Qualifying assets and U.S. tax status
- Qualifying assets: May invest in securities of eligible portfolio companies, cash equivalents, U.S. government securities, and high-quality short-term debt to meet the 70% Qualifying Asset test for BDC status.
- Tax: The Company intends to qualify as a RIC and must meet gross income and asset diversification tests. Distributions are structured to satisfy RIC requirements.
Risks and other considerations
- Performance depends on the Adviser’s ability to source, diligence, structure, and monitor investments; reliance on Apollo’s platform and personnel can create conflicts and concentration risk.
- The private offering structure and illiquid nature of many portfolio investments limit liquidity; issuance of additional equity could dilute existing shareholders if issued at a discount.
- The Company may use derivatives and securitizations (including potential CLOs) subject to regulatory limits and internal risk controls.
- The filing contains further risk disclosures covering market conditions, leverage, cyber risk, regulatory changes, and operational risks.
Notable numbers
- Initial Closing: 1 shareholder admitted for $800 million in capital commitments.
- Capital raises (drawdowns): $25 million (Sept 2025), $30 million (Nov 2025), $95 million (Dec 2025).

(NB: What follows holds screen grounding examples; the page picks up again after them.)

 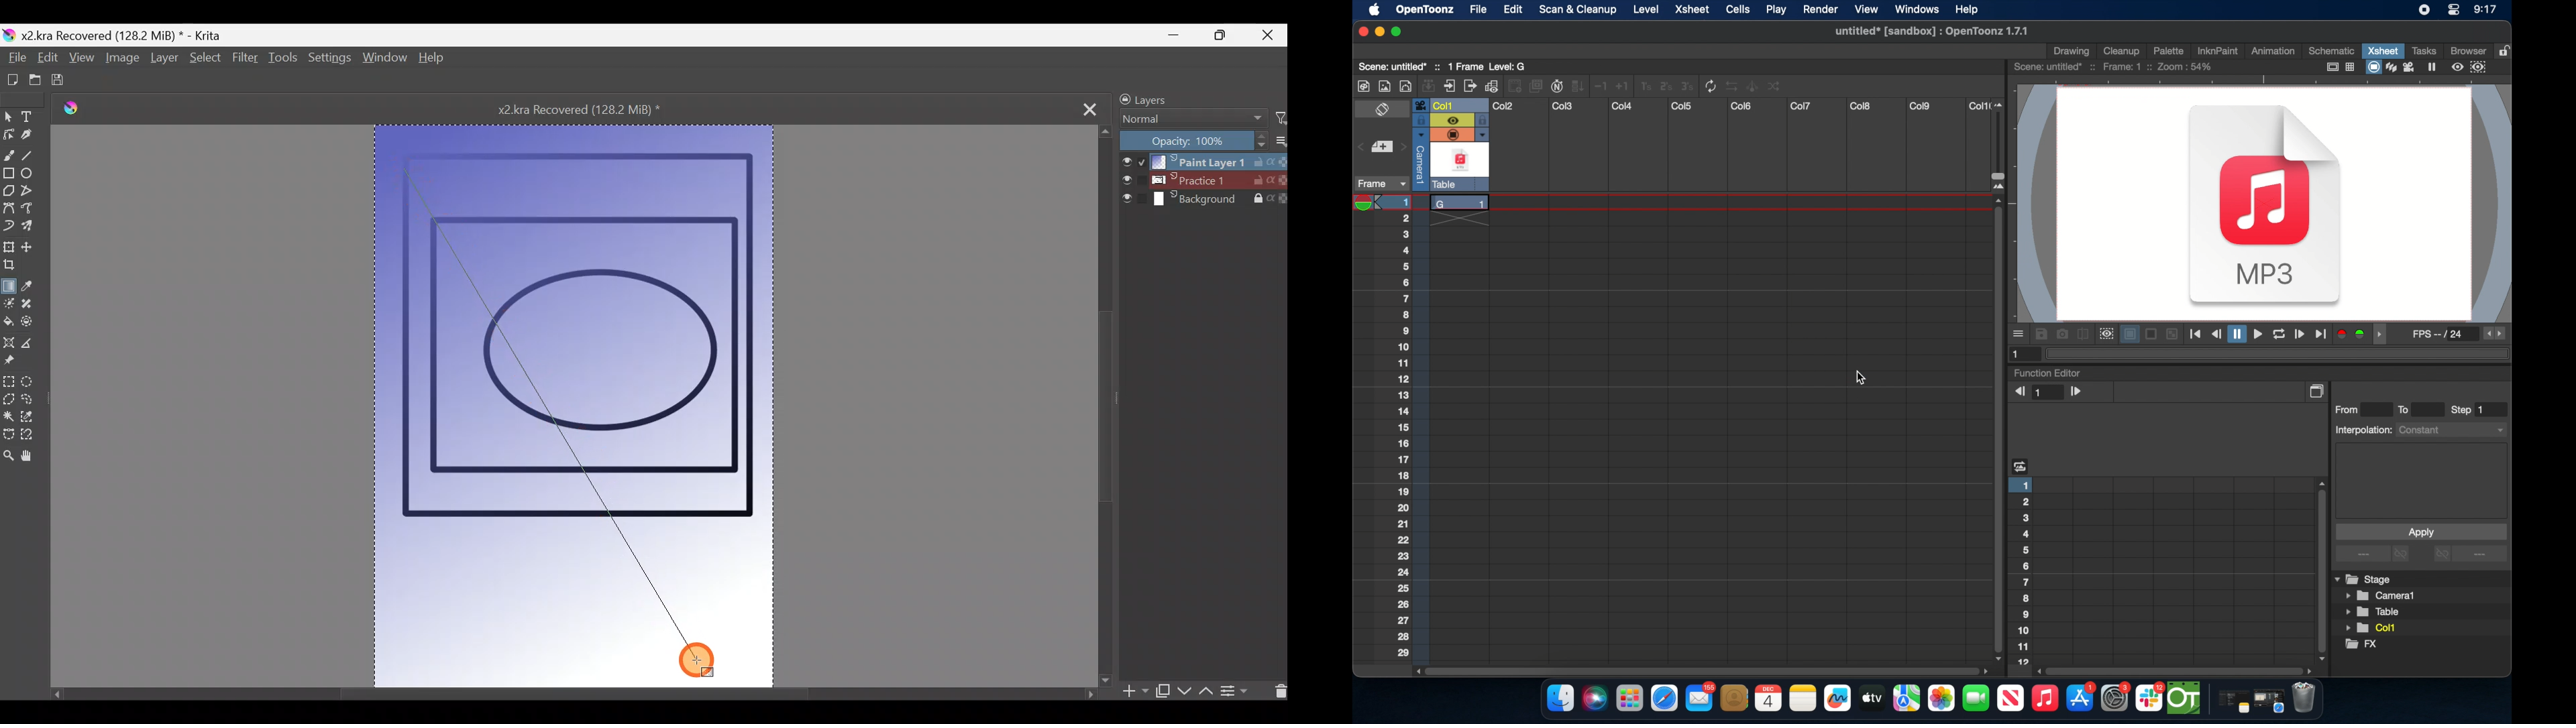 I want to click on Crop the image to an area, so click(x=13, y=267).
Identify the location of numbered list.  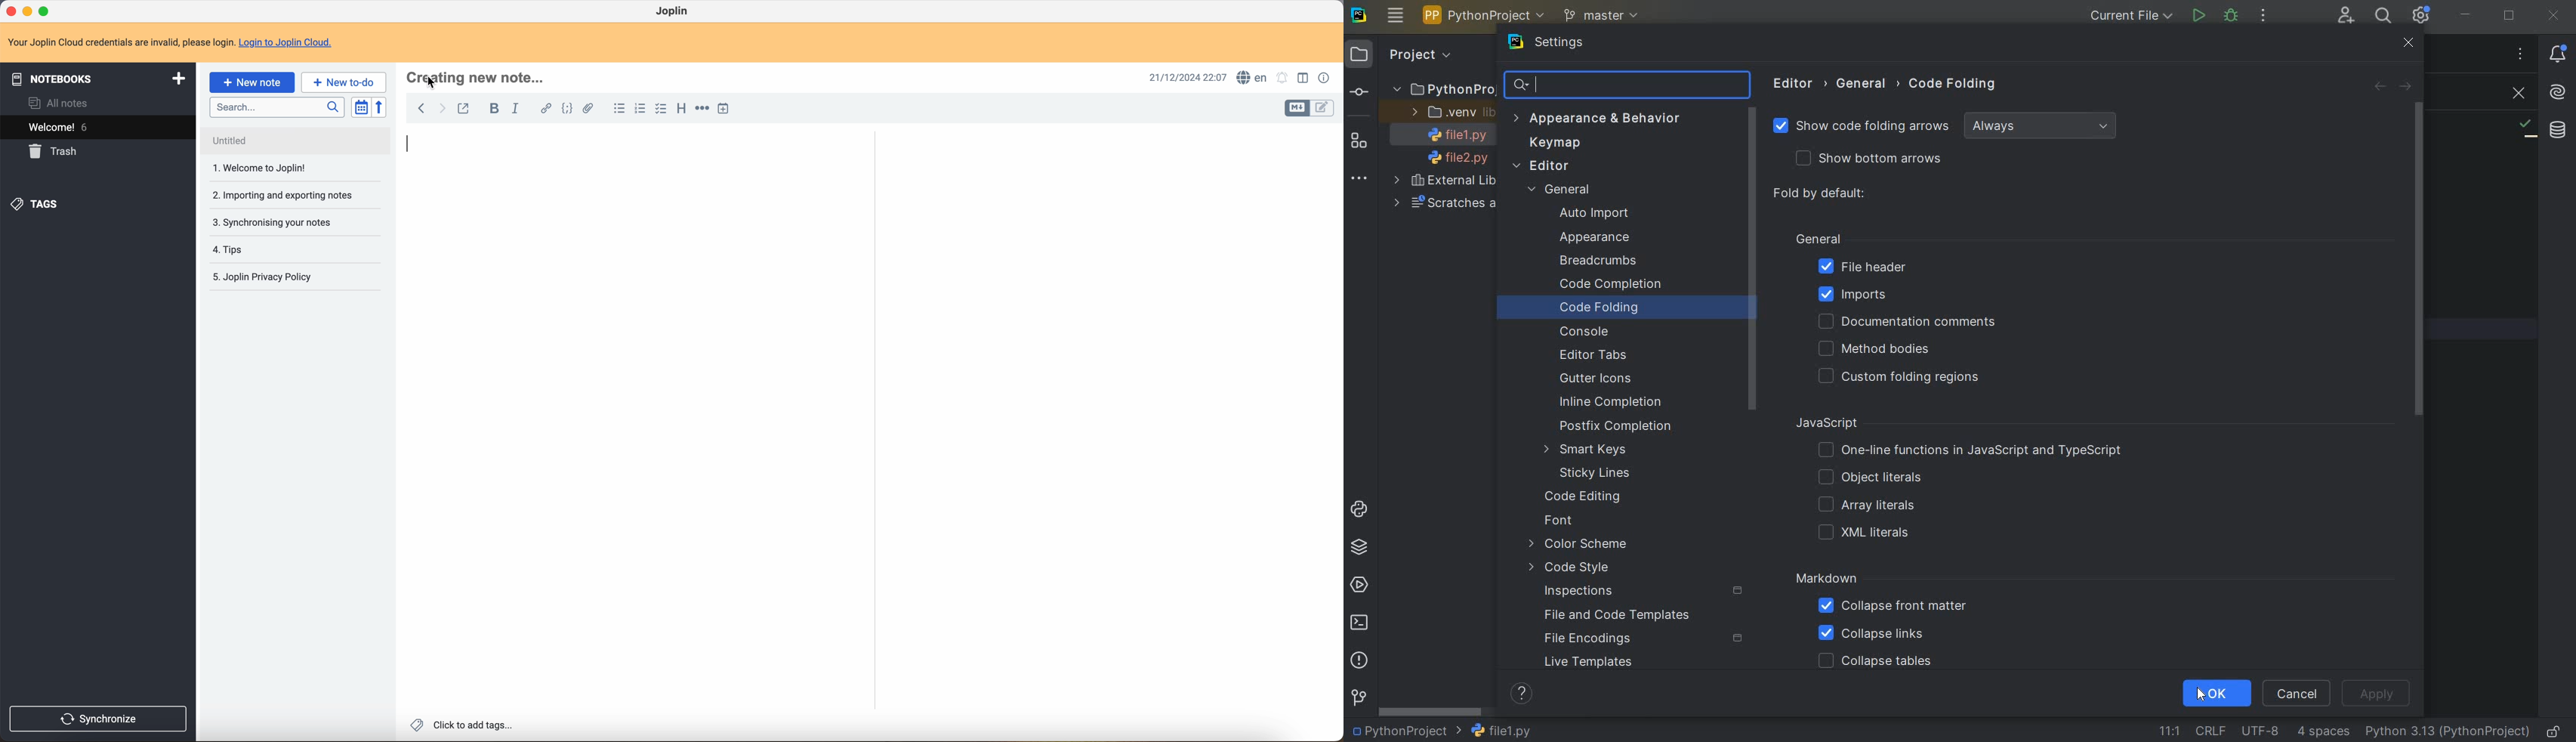
(641, 108).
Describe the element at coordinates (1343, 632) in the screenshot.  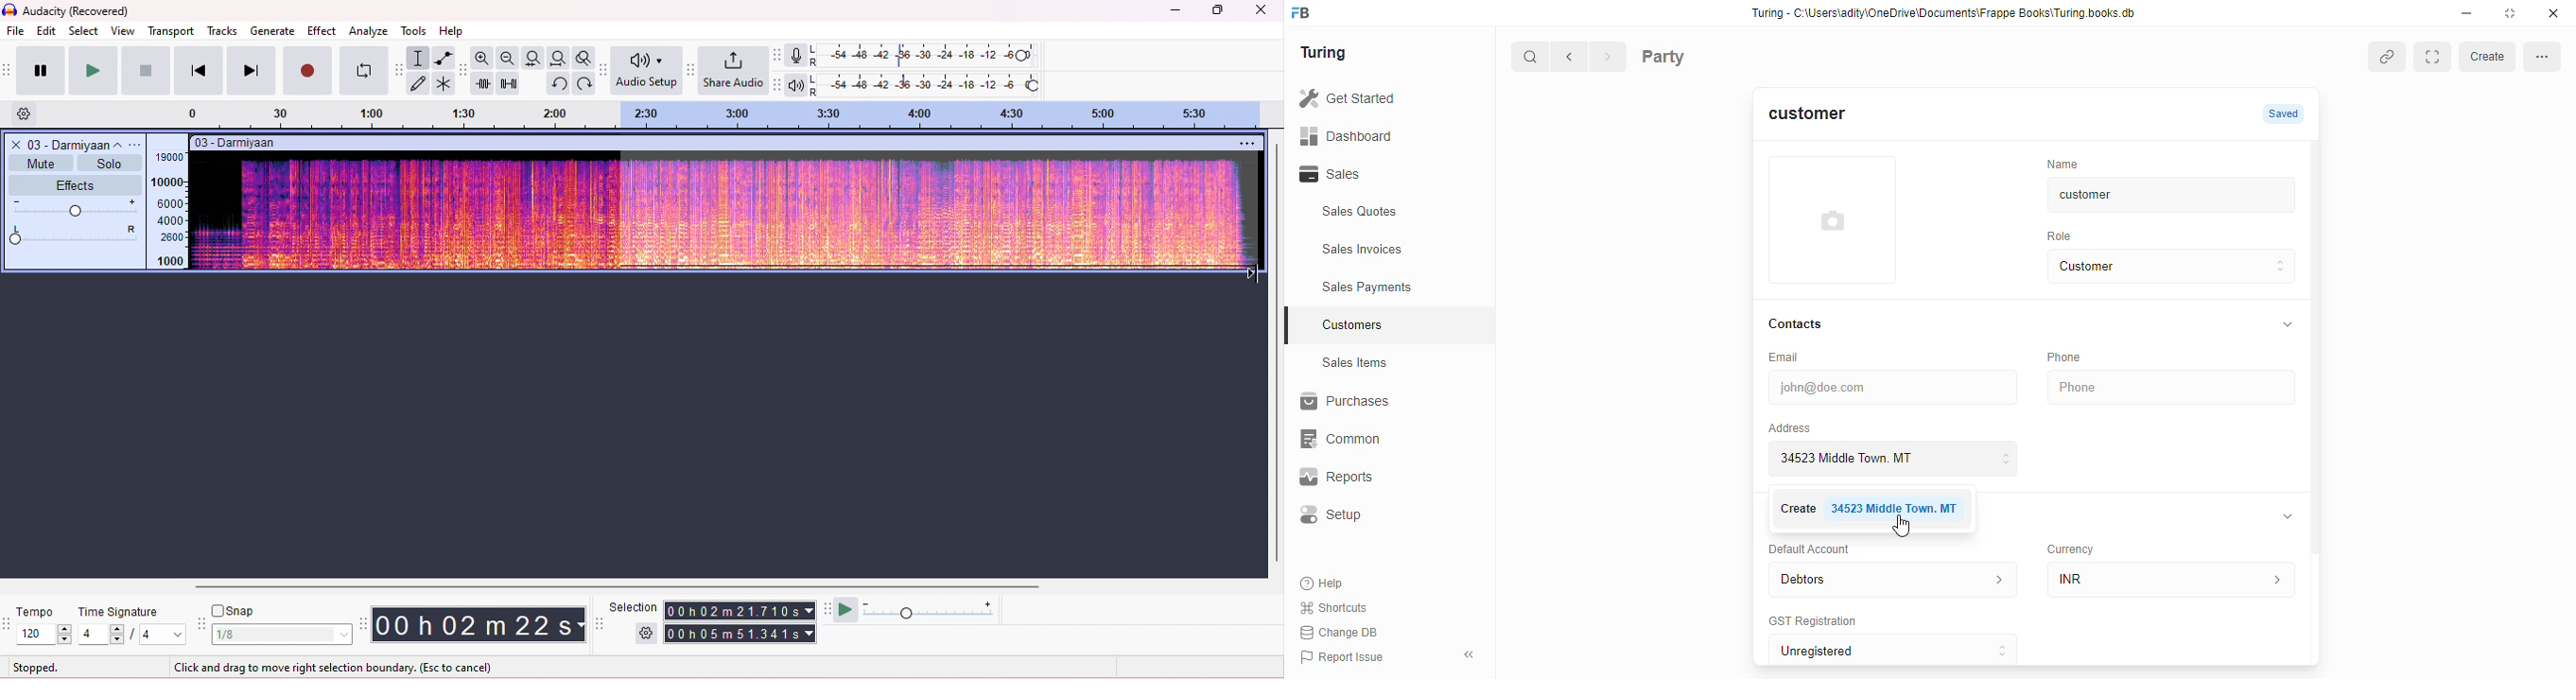
I see `Change DB` at that location.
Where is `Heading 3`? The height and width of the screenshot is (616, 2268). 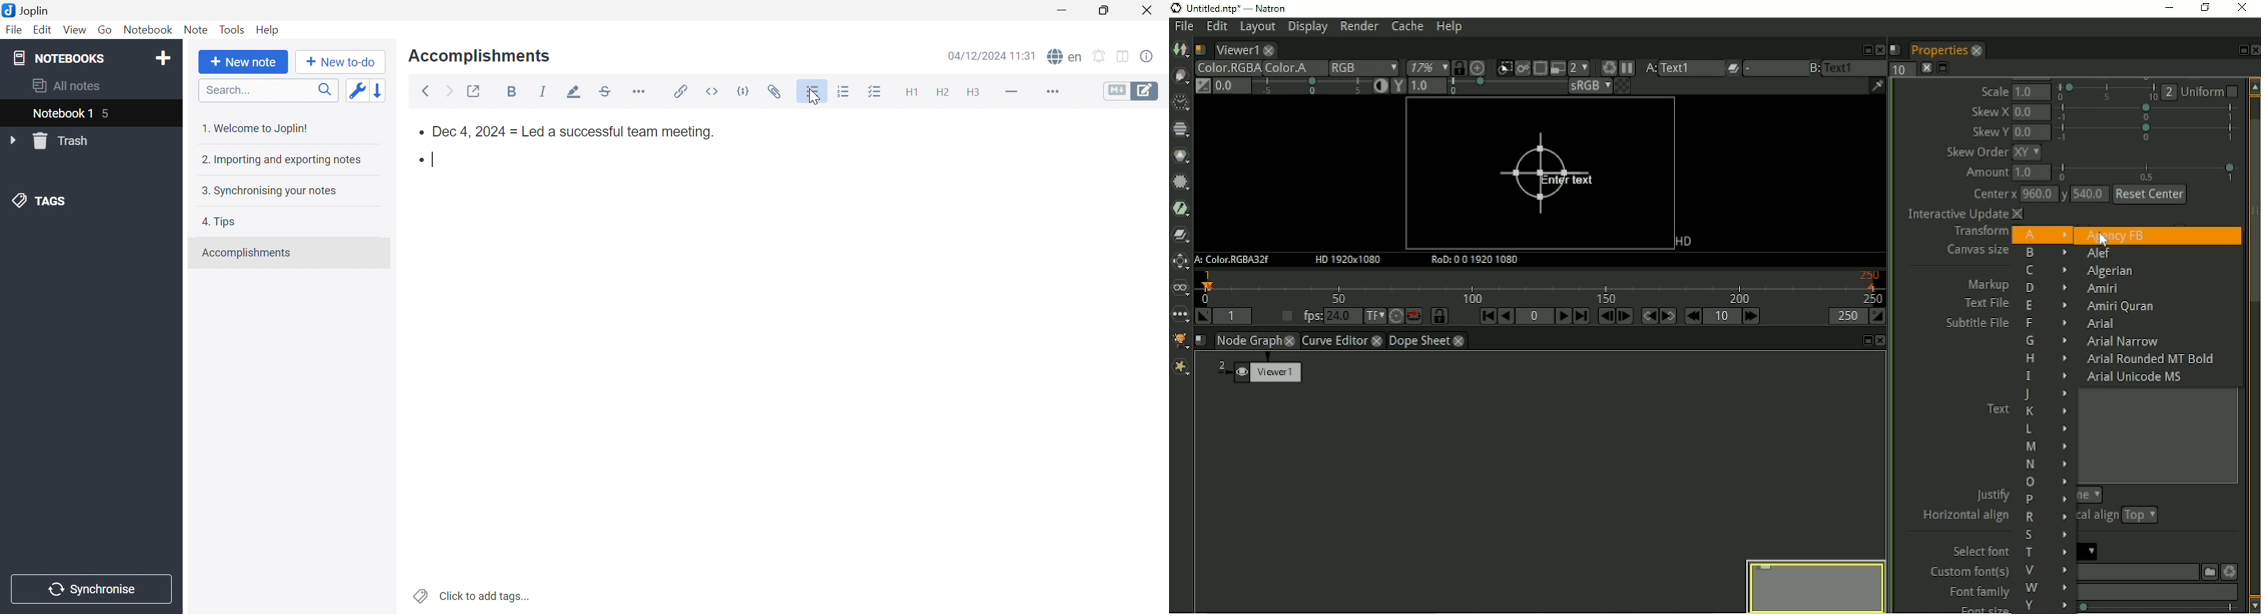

- Shares issued and proceeds:
- 934,579 Shares for $25 million.
- 1,101,726 Shares for $30 million.
- 3,463,361 Shares for $95 million.
- Asset coverage and leverage: 150% asset coverage target; leverage up to 2:1 debt-to-equity; temporary borrowings up to 5% of total assets allowed.
- Portfolio allocation target: At least 80% in large private U.S. borrowers; up to 20% in other private credit and structured solutions.
- Management fee: 0.70% annual base fee on net assets.
- Incentive fees: Income-based incentive with hurdle and catch-up; capital gains incentive at 10% of cumulative realized gains.
Context within the Apollo platform
- Adviser and Administrator are part of Apollo’s broader platform. Apollo reported $938 billion of assets under management as of Dec 31, 2025, and operates a large global organization that includes affiliated teams such as Athene.
- The Company has no employees; investment and administrative services are provided by ACM and Apollo-affiliated teams.
Summary Apollo Origination II (Levered) Capital Trust is a corporate-credit-focused BDC/RIC that uses Apollo’s platform to source, structure, and monitor private debt investments—primarily senior secured loans to large U.S. borrowers—employing leverage, securitization options, and co-investment capabilities. It is funded via a private capital-commitment structure with ongoing drawdowns, targets a 150% asset coverage (2:1 leverage) framework, and charges base management and performance-based fees to shareholders.